Arijit Guha, an Arizona State student bought a limited benefit student health insurance plan. Every one I have reviewed is terribly flawed and overpriced for the "benefit" you receive.

This one is no different.They even include a "disclaimer"

Your student health insurance coverage,offered by Aetna Student Health*, may notmeet the minimum standards required bythe health care reform law for therestrictions on annual dollar limits. Theannual dollar limits ensure that consumershave sufficient access to medical benefitsthroughout the annual term of the policy
The above language applies to the 2012 - 2013 policy year. We have no way of knowing if similar language was included in the one purchased by Guha. Currently receiving treatment for stage 4 colon cancer, Guha quickly exhausted his $300,000 lifetime limit on benefits under the Aetna student health insurance plan.

After multiple surgeries and costly chemotherapy sessions, the 31-year-old Phoenix man quickly surpassed the $300,000 lifetime limit on his Aetna student-health-insurance plan with another $118,000 in medical bills left unpaid.
 Facing the prospect of medical bankruptcy, Guha launched a website, Poop Strong, and sold T-shirts and trinkets to raise money to pay for his costly chemotherapy and other medical bills. He also has used Twitter to rail against what he considers the outsized profits of Aetna and the health-insurance industry. 
To his surprise, Aetna CEO Mark T. Bertolini engaged Guha via Twitter and addressed the student's plight. The result? Aetna agreed to pay the student's medical costs despite his policy's maxed-out coverage.

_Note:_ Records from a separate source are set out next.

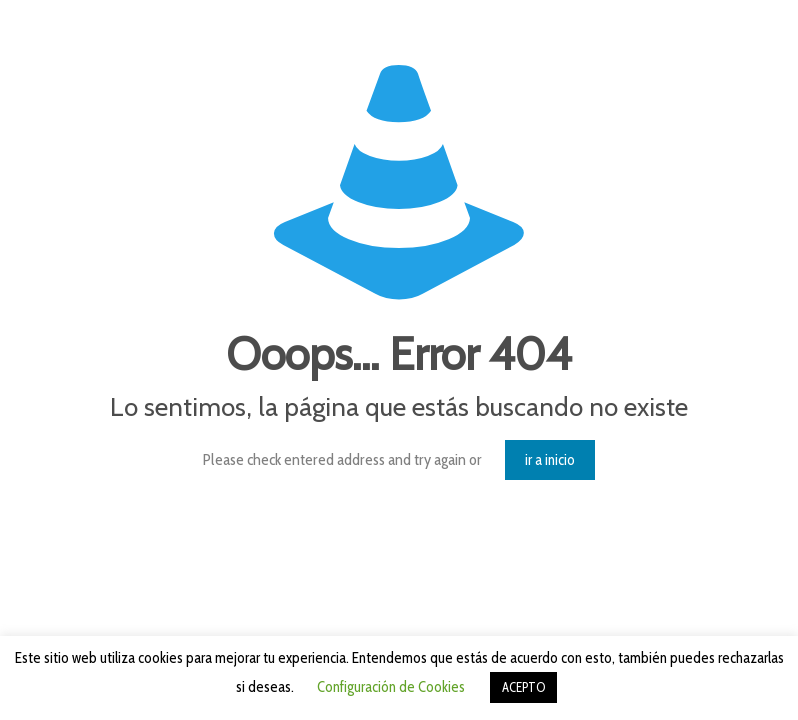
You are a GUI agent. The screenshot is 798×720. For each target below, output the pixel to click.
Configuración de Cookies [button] (391, 687)
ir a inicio (550, 460)
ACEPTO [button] (523, 687)
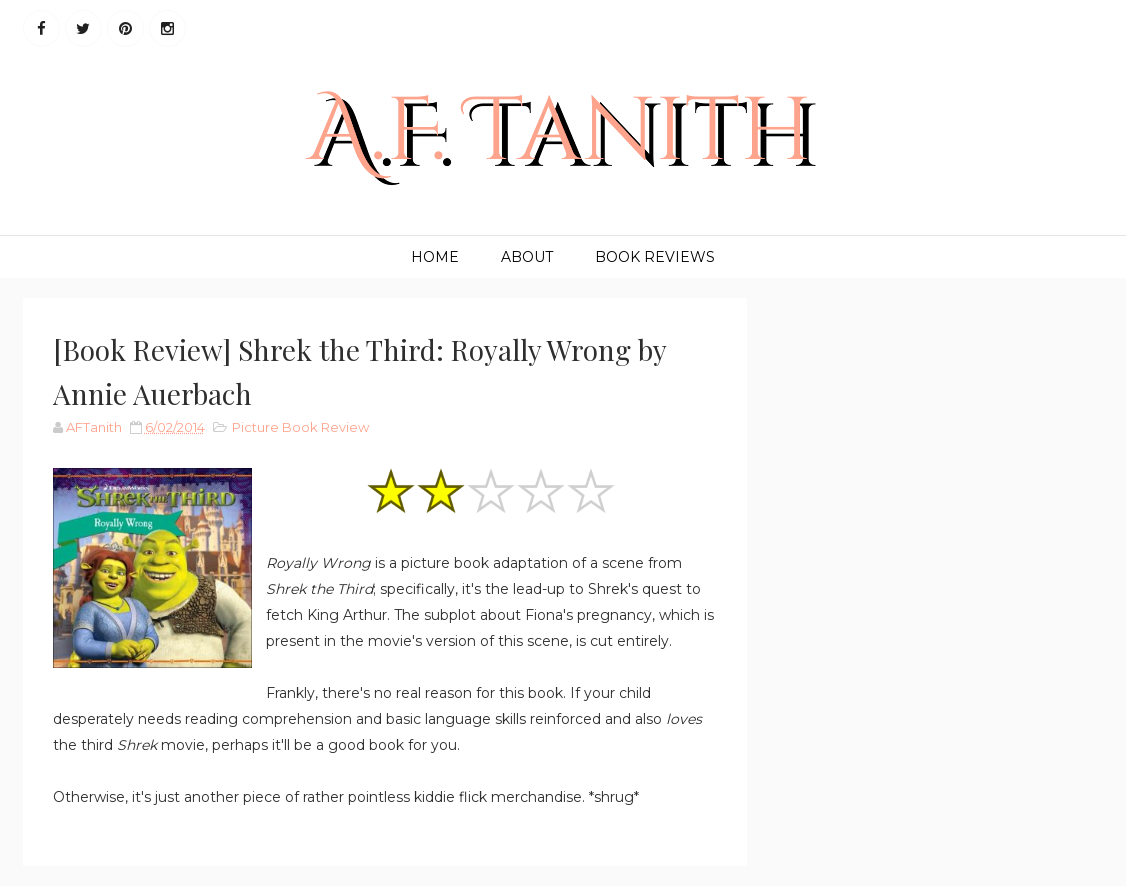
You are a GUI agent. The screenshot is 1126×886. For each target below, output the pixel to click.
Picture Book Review (300, 427)
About (527, 257)
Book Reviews (655, 257)
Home (435, 257)
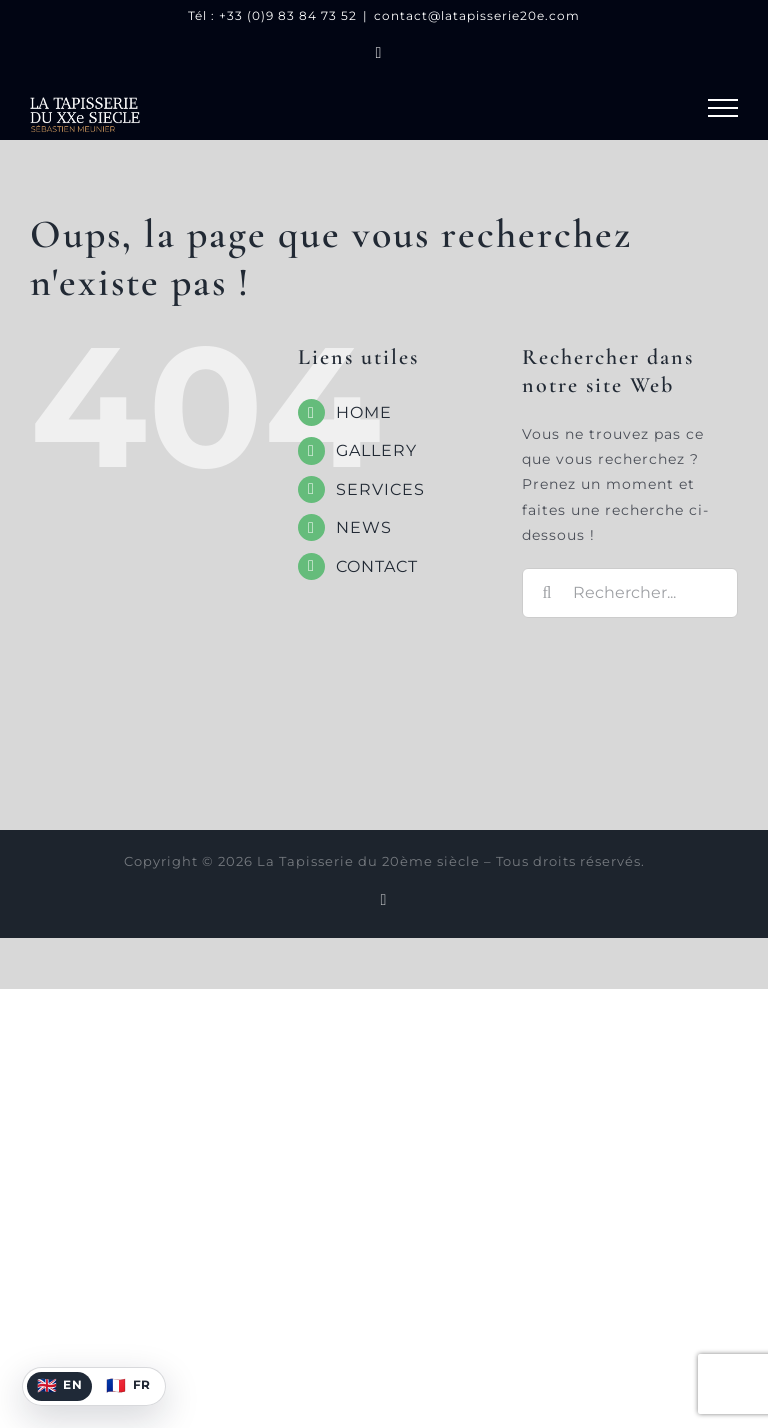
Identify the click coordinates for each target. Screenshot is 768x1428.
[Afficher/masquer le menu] (723, 108)
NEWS (364, 527)
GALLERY (376, 450)
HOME (364, 412)
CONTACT (377, 566)
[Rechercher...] (630, 593)
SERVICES (380, 489)
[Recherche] (547, 593)
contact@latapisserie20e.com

While generous and noble, paying extra-contractual claims because of public pressure is foolhardy. Future policyholders can simply claim ignorance of the provisions in their policy and engage in social blackmail in hopes of getting the carrier to pay up.

Now comes a new school year and a chance (perhaps) to purchase a new Aetna plan. Even if he qualifies, most student health plans exclude pre-existing medical conditions.

Oh well. Perhaps Aetna's CEO Bertolini will offer to cover those expenses as well. After all, he has set a precedent.